Ce tableau, qui nous représente une société à peine naissante, tout au plus en voie de formation, ne saurait convenir à l'époque de Darius, quand les Perses étaient établis en vainqueurs au milieu de peuples policés et célèbres par leurs monuments grandioses, leurs villes d'une immense étendue, leurs grands travaux de canalisation et d'irrigation. Il ne peut pas mieux convenir, mais pour d'autres raisons, aux anciens Perses sur lesquels régnaient le père et l'aïeul de Cyrus.
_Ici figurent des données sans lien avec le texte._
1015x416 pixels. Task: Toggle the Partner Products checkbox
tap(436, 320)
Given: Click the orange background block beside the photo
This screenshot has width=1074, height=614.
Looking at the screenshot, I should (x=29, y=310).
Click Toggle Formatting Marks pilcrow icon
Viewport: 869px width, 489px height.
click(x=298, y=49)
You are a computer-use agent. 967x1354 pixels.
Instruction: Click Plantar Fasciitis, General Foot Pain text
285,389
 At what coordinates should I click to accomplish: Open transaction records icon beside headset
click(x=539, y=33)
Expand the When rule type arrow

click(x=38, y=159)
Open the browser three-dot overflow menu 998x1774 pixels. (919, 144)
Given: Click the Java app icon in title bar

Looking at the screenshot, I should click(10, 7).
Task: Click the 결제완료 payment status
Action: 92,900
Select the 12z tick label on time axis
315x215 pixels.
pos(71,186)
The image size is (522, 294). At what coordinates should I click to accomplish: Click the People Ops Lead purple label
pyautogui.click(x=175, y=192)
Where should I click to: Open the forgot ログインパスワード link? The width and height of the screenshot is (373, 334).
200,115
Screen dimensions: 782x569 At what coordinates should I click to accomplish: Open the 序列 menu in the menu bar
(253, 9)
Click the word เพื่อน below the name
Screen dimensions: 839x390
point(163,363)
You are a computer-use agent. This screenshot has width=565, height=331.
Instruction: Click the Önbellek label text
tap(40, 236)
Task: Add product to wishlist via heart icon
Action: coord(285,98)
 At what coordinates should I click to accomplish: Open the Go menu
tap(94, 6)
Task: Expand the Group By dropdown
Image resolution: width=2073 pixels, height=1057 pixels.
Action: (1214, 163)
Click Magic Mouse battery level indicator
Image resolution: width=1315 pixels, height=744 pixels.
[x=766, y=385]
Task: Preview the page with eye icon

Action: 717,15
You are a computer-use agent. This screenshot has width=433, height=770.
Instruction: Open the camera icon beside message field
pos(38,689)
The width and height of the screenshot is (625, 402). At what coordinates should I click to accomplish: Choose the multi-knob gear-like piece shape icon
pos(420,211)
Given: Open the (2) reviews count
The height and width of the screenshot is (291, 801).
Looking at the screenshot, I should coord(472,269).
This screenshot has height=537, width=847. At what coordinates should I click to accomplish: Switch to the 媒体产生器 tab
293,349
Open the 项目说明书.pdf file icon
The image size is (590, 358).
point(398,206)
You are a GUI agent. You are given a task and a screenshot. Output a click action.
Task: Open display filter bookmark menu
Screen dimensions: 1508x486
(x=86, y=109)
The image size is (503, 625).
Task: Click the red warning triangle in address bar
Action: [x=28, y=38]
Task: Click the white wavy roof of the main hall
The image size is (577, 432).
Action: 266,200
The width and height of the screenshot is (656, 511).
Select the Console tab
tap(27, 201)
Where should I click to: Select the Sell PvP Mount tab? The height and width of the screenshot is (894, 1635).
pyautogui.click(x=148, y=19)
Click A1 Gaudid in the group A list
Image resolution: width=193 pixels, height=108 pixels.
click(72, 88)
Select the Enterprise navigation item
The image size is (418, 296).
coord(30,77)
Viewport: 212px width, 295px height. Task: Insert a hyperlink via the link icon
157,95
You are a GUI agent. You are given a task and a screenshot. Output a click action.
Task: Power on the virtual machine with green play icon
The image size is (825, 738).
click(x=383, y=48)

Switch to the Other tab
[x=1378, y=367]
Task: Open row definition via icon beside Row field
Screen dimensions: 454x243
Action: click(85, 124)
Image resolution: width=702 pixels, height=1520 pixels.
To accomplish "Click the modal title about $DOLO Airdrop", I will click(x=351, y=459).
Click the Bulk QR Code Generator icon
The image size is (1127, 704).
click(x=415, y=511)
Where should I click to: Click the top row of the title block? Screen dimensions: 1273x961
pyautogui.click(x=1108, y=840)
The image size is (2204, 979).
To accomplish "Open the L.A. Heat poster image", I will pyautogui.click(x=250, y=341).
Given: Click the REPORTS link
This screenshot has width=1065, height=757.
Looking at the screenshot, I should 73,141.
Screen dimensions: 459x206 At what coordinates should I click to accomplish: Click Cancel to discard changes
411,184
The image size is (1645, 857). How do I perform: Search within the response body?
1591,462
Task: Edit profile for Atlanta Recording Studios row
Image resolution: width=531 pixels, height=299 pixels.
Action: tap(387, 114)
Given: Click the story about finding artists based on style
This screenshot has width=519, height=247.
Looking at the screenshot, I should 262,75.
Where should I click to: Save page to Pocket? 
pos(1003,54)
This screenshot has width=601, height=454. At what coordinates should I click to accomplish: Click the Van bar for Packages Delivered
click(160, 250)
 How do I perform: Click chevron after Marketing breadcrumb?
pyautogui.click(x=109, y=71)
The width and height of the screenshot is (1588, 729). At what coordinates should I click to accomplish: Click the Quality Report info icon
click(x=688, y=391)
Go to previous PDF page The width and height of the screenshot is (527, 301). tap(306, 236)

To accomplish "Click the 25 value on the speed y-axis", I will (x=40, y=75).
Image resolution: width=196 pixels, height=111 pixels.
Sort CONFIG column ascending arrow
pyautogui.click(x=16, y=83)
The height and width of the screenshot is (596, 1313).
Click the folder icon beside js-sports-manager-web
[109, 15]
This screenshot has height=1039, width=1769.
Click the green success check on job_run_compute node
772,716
Leur état social n'est pas celui que suppose l'Avesta. L'agriculture ne semble pas avoir eu parmi eux l'importance que lui accorde le Vendidad; ceux qui se livrent à la culture des terres ne forment pas même la masse de la nation. Des dix tribus qui la composent, trois seulement sont agricoles. Les quatre dernières se composent de nomades, c'est-àdire de familles menant un genre de vie que la législation mazdéenne considère comme le fait d'une race grossière et impie, et dont elle ne parle qu'avec mépris et horreur. Les nobles, les guerriers, forment les trois autres tribus et l'emportent sur tous les autres membres de la nation. Il est bien vrai que l'Avesta nomme le guerrier entre le prêtre et l'agriculteur, et semble par cela même reconnaître en un certain sens sa supériorité sur celui-ci; mais il ne parle jamais de ses priviléges; il le nomme, rien de plus. Tout l'intérêt se concentre sur l'agriculteur. La législation ne semble pas avoir eu d'autre but que de créer ou du moins de favoriser l'agriculture. Elle n'a donc pas pris naissance au milieu d'une nation guerrière, telle qu'étaient les Perses antérieurement à Cyrus. Elle suppose un état social plus simple, plus voisin des âges primitifs. Elle remonte certainement à une époque où la Perse n'existait pas encore sous ce nom et était même inconnue aux hommes qui suivaient la loi de Zoroastre. Ce pays ne figure pas en effet dans les seize contrées nommées dans le premier fargard du Ven

Vendidad, farg. vII, 94 et suiv. 'Ibid., farg. vn, 118-120.

TOME VIII.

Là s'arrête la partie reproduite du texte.